WHAT YOU HAVE TO DO:
Comb through the entries for "computer" and pull out each line that holds it.

EXERCISE MATERIALS:

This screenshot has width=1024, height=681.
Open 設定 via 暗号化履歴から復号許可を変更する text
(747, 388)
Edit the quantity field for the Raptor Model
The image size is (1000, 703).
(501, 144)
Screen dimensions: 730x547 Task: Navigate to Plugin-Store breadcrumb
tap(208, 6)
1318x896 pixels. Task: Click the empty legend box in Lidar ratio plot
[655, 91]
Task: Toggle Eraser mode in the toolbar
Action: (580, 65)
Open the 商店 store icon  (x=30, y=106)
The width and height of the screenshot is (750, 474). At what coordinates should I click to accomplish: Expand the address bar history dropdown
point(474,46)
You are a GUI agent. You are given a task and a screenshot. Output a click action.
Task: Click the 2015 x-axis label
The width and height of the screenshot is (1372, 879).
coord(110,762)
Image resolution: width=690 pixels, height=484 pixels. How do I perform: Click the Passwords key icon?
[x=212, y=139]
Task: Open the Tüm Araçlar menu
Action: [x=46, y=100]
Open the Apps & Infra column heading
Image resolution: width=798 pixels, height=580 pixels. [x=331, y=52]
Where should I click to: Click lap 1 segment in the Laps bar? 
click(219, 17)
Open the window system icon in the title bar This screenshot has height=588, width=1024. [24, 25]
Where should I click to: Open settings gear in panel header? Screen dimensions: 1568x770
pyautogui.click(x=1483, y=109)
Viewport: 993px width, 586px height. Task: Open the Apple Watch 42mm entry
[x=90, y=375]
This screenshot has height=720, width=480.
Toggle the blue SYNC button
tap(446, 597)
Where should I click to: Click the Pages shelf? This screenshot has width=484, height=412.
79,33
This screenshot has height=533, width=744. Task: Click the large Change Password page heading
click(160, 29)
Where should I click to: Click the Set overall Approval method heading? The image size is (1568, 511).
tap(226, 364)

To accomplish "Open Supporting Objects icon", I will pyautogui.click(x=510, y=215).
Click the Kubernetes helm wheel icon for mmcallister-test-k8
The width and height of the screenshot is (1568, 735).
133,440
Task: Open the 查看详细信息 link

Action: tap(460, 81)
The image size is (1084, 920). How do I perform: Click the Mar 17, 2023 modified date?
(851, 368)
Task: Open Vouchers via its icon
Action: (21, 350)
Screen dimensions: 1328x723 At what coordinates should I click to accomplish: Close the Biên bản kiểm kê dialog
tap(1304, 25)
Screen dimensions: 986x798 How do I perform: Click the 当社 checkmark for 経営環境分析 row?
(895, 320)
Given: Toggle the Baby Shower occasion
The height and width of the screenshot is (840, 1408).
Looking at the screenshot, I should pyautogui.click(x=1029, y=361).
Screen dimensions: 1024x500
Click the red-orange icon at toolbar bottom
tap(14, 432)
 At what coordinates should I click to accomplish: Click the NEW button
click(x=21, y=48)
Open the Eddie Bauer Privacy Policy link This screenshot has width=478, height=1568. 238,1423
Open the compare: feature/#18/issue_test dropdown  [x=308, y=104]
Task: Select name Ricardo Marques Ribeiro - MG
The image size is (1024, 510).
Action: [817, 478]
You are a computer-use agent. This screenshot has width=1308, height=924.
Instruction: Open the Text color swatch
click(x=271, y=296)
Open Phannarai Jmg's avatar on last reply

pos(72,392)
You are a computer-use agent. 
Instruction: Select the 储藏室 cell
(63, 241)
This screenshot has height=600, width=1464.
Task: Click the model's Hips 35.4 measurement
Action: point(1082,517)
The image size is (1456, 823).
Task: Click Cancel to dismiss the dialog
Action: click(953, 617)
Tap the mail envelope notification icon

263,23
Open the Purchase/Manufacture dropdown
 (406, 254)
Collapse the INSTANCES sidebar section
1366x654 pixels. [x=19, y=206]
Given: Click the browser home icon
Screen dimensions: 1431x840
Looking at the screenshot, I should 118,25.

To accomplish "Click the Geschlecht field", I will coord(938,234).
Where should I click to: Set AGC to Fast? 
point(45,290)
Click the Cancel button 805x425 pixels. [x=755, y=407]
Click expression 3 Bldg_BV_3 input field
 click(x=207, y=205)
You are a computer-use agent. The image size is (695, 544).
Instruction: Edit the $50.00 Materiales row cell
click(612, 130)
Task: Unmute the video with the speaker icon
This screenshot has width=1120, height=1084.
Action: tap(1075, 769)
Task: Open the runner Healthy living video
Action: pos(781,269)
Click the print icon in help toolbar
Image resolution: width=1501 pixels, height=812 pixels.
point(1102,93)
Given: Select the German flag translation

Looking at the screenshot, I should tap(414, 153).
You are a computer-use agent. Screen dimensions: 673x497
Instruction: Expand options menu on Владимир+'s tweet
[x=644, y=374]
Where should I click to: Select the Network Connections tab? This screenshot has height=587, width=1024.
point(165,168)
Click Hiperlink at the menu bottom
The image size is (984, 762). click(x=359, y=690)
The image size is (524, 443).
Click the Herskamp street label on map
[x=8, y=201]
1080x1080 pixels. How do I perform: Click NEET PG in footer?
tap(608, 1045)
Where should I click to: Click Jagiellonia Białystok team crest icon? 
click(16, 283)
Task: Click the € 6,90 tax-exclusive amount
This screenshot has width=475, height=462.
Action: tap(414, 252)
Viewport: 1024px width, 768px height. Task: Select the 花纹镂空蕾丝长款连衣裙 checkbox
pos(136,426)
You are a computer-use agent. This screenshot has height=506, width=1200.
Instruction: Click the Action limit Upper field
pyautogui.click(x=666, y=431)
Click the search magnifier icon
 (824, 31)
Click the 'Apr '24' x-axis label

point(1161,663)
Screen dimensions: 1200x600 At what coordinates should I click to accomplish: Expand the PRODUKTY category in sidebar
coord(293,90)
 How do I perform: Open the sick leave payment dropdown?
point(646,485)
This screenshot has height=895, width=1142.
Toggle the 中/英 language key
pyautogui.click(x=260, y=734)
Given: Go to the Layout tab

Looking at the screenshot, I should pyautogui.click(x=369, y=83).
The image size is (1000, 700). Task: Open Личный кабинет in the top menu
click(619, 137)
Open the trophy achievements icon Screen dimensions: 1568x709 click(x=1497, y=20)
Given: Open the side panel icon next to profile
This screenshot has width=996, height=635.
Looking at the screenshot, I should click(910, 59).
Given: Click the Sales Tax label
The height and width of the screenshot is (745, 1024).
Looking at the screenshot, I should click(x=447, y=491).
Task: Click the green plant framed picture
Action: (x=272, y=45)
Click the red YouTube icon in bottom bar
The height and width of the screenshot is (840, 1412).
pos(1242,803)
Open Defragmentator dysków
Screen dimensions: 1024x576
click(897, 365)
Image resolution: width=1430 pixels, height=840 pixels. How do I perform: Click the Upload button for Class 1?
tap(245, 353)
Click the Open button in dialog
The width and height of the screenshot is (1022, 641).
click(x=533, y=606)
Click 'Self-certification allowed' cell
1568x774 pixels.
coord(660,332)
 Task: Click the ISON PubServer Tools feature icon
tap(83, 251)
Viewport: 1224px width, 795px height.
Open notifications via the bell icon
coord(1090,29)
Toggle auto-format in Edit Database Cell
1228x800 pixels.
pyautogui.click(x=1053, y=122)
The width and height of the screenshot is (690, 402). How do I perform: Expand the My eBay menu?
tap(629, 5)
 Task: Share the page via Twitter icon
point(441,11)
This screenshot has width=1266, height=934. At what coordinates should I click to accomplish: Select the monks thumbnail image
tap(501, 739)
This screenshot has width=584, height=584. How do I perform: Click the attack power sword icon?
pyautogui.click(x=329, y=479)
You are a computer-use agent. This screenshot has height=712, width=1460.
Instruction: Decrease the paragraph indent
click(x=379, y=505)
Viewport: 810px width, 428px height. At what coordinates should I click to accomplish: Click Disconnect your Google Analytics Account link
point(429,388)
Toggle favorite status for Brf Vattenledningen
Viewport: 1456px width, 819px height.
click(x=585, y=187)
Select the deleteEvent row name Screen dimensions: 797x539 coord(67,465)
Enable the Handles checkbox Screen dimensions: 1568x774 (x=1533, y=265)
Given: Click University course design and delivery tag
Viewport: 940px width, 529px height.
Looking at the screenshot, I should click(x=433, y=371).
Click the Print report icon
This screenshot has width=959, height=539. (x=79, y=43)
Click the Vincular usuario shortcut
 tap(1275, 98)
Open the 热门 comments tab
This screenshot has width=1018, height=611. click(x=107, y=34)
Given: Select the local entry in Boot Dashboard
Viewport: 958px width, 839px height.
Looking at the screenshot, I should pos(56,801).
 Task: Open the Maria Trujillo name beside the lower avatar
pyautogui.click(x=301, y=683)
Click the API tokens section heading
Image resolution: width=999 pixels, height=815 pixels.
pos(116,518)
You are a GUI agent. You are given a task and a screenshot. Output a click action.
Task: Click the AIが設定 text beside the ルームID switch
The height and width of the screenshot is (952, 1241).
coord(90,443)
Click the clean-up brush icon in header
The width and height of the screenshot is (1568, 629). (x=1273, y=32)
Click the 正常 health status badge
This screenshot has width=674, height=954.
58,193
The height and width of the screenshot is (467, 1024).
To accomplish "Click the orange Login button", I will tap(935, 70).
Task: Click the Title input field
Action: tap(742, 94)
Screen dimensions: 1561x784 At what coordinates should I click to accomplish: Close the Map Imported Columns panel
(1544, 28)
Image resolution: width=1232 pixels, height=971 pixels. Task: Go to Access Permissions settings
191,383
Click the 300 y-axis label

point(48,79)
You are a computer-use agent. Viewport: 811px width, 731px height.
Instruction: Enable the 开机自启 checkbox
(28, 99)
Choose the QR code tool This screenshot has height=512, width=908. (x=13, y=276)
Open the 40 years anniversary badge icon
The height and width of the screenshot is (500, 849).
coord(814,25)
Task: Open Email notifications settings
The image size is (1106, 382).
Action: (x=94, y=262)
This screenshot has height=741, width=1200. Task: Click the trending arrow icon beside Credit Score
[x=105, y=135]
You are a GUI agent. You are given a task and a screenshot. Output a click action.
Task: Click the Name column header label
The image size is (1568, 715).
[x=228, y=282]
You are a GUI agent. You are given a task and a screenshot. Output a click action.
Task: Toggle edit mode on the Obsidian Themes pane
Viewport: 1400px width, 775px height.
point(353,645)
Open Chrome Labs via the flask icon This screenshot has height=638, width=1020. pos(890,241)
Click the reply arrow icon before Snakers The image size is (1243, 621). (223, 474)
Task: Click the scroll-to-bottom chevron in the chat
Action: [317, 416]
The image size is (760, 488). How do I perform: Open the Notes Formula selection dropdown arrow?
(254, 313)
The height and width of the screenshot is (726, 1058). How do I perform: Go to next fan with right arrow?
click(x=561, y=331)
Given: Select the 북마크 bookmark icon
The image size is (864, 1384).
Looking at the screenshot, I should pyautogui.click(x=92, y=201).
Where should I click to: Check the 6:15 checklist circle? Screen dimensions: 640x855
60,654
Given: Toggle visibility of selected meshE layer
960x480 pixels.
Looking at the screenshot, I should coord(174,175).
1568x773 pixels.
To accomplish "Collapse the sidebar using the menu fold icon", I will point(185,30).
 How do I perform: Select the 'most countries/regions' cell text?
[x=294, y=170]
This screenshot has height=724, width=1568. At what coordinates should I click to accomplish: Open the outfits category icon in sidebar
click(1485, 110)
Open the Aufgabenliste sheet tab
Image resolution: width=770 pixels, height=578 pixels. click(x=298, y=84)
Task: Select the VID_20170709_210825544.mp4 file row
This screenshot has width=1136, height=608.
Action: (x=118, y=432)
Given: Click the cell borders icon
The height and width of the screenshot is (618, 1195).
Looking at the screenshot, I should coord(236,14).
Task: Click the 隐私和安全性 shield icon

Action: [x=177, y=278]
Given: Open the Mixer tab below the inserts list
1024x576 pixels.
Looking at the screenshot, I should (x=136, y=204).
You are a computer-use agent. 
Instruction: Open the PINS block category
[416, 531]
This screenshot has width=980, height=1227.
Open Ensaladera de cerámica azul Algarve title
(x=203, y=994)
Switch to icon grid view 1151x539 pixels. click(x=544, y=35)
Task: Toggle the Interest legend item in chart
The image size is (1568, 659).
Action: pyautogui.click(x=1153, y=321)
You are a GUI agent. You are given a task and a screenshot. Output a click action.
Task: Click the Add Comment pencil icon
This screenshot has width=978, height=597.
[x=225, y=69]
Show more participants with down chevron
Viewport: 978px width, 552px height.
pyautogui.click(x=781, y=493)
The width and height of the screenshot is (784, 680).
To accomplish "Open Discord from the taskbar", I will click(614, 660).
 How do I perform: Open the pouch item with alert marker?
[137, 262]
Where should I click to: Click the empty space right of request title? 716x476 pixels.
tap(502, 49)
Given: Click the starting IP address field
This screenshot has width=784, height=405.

EXERCISE RESULT:
You are a computer-use agent. This screenshot has width=1308, height=924.
You are a computer-use agent. 
You are a computer-use agent. The image size is (695, 544).
You are a computer-use agent. Screen dimensions: 673x497
You are a computer-use agent. This screenshot has height=506, width=1200.
You are a computer-use agent. This screenshot has height=712, width=1460.
You are a computer-use agent. Viewport: 811px width, 731px height.
You are a computer-use agent. 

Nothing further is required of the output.